Growing body hair

I had years, over three decades, to get used to my female body, to make compromises with it, to put up with it, to try and love it or, at least, appreciate it — whether I liked it or not, with a mixture of positive and toxic messages from society. 

As I was washing my hands last night, hairs that appeared a little longer, a little darker, and a little thicker than usual on the outer side of the back of my hand, from below my pinky finger towards my wrist, caught my eye. And I honestly freaked out a little. 

So far, I’ve mostly enjoyed being on testosterone these past months and HRT has been very good for me: I’ve gotten even stronger and, especially, my relationship to food and body shape/image has gotten healthy, at last, after having been unhealthy for almost two decades. However, my feelings towards the increase of body hair with testosterone have always been mixed. 

I stopped plucking my eyebrows and shaving my legs & inguinal areas long before starting HRT: those were just spontaneous actions I took as I gradually started acting more and more authentically towards myself and caring less about society’s (& partners’) opinions, which I find to be extremely biased towards body hair on women. 

Since starting HRT, changes in my body hair have been the slowest and most recent. Other changes like my voice deepening, my body getting stronger and leaner, and my sex drive increasing even more, came sooner and almost immediately. Lately, however, the changes in my body hair have been getting more and more noticeable (at least to me): the little blonde mustache above my upper-lip has been thickening; a few little hairs are appearing on my chin, although they’re so sparse and, especially, so fair as to make them hardly visible; the hairs on my shins (which have been happily growing since I stopped shaving them over two years ago) have started getting longer and a little thicker; longer, darker hairs have been making their appearance around my groin and on my upper thighs, which are definitely completely different from the short, extremely sparse and very fair, almost invisible, hairs I’ve had on my thighs my entire life until recently. I’ve been noticing these changes and registering them. Accepting them, for the time being. Not necessarily liking them but taking them in a positive sense as proof of HRT working in the direction that I’ve chosen: to uncover the boy that I feel I am. And maybe also accepting them more easily because they’re visible only to myself but not to the outer world.

Work task A - In the essay on growing body hair, for about how long had the writer's relationship to food and body shape/image been unhealthy?
Work task B - Copy the passage of the body hair essay starting at "So far, I’ve" and ending at "always been mixed.".
Work task C - Write a continuation of the essay on growing body hair, picking up after its final sentence.

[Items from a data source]

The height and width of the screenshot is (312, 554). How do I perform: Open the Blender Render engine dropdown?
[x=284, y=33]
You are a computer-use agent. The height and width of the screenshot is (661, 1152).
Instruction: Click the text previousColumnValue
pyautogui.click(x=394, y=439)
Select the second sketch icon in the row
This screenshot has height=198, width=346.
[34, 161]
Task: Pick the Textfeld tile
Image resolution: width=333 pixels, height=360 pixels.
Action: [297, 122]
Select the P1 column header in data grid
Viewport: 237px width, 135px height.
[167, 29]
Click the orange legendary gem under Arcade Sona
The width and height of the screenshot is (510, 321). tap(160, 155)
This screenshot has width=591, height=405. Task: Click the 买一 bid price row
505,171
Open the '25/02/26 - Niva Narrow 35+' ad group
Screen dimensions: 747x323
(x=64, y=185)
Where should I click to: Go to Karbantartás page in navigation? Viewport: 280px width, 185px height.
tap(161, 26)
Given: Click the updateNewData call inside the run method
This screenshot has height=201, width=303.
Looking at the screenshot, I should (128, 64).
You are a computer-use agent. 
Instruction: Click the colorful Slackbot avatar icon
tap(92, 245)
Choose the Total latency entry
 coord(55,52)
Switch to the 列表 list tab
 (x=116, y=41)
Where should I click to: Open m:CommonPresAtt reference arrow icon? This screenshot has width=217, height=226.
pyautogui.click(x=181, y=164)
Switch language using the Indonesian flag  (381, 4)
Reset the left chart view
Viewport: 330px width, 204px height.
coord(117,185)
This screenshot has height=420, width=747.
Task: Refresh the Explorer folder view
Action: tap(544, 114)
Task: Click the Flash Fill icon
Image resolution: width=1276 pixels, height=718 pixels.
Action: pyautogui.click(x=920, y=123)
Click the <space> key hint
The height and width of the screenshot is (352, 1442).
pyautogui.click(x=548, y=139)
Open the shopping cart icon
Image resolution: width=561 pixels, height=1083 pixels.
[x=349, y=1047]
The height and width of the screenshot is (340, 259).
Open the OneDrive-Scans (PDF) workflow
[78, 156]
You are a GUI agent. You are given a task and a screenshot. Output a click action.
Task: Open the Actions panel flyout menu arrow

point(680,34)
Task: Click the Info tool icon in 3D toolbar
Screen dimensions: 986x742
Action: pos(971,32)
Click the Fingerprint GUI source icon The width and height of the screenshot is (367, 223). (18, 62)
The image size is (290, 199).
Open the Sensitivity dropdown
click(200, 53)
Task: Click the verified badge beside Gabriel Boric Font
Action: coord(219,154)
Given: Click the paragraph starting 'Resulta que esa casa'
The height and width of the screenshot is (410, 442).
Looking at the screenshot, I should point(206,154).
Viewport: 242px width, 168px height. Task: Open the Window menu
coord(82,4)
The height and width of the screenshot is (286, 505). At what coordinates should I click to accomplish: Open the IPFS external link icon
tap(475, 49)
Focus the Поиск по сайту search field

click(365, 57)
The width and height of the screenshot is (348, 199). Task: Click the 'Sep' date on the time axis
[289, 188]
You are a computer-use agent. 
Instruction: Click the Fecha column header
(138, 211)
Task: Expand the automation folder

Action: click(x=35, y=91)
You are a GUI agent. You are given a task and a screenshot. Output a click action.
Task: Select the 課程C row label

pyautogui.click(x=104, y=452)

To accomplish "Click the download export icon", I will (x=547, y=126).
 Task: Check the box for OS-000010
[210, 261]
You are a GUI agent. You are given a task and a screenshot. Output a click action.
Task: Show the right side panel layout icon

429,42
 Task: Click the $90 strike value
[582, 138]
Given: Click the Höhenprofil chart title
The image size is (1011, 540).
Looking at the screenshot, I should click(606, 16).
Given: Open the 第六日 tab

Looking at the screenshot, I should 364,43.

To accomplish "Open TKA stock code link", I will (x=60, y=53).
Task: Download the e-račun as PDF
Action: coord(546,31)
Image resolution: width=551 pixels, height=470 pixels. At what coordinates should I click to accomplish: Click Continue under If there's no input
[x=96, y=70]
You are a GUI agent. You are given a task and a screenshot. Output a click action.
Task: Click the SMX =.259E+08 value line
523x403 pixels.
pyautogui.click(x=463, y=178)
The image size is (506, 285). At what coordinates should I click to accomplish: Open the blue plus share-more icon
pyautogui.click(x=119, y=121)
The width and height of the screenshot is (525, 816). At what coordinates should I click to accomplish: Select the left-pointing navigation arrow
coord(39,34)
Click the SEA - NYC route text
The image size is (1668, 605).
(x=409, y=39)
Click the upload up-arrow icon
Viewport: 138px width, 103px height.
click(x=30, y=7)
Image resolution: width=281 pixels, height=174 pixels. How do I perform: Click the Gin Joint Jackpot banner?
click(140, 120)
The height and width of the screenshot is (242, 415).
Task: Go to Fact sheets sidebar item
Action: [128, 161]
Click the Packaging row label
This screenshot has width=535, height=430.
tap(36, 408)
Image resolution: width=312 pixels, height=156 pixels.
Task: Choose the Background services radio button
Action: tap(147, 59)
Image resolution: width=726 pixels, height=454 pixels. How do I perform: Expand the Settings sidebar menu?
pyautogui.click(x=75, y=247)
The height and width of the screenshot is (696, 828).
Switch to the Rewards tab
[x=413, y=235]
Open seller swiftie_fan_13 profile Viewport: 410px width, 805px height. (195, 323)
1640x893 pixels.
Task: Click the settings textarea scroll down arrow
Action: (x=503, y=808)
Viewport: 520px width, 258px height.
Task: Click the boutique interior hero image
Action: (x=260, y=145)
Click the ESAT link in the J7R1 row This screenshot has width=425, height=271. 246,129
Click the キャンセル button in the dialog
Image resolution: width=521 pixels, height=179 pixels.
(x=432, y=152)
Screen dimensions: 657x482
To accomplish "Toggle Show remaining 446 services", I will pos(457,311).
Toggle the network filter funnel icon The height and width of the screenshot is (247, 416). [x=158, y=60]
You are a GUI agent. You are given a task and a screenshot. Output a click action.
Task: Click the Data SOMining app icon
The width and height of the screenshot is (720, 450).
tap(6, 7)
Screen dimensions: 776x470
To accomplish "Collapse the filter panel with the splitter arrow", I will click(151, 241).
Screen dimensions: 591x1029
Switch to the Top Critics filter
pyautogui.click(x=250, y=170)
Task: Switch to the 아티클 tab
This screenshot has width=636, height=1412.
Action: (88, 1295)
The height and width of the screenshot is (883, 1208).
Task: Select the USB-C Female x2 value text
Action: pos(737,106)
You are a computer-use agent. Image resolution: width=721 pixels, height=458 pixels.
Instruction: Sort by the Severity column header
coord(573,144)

Task output A - Almost two decades.

Task output B -
So far, I’ve mostly enjoyed being on testosterone these past months and HRT has been very good for me: I’ve gotten even stronger and, especially, my relationship to food and body shape/image has gotten healthy, at last, after having been unhealthy for almost two decades. However, my feelings towards the increase of body hair with testosterone have always been mixed.

Task output C -
But what about these few new hairs on the back of my hand and outside of my wrist? Are they really new, or am I imagining it? Either way, they’re visible — or they might be soon enough. Do I like them? Do I like myself with them? 

I know for sure that I don’t want to turn into a hairy man. I’m neither attracted to that type nor do I see myself as one. I don’t want a hairy chest nor a hairy back. I probably won’t take HRT that far, but anyway I know that electrolysis hair removal is a viable option and until now I’ve imagined having to think about and/or deal with extra body hair as something very remote in the future. 

But what about these little hairs on the back of my hands now? 

I don’t mind hairy forearms on men. I can still picture, in my mind’s eye, the golden hairs on the forearms of one big crush of mine: they were beautiful. But they were beautiful on those forearms, on his forearms, on the forearms of a 6-foot tall, strong and athletic young man with a matching beard — someone that I had never seen or known as anything else than a (handsome) cis-male. And, I must honestly admit, the hairs on his forearms were blonde, golden: had they been just as thick but dark, I might have not liked them. 

So what about myself? Can I see myself, like myself, with hairy hands and hairy forearms? And would I like it even if those hairs turned out to be darker than expected, darker than my ideal?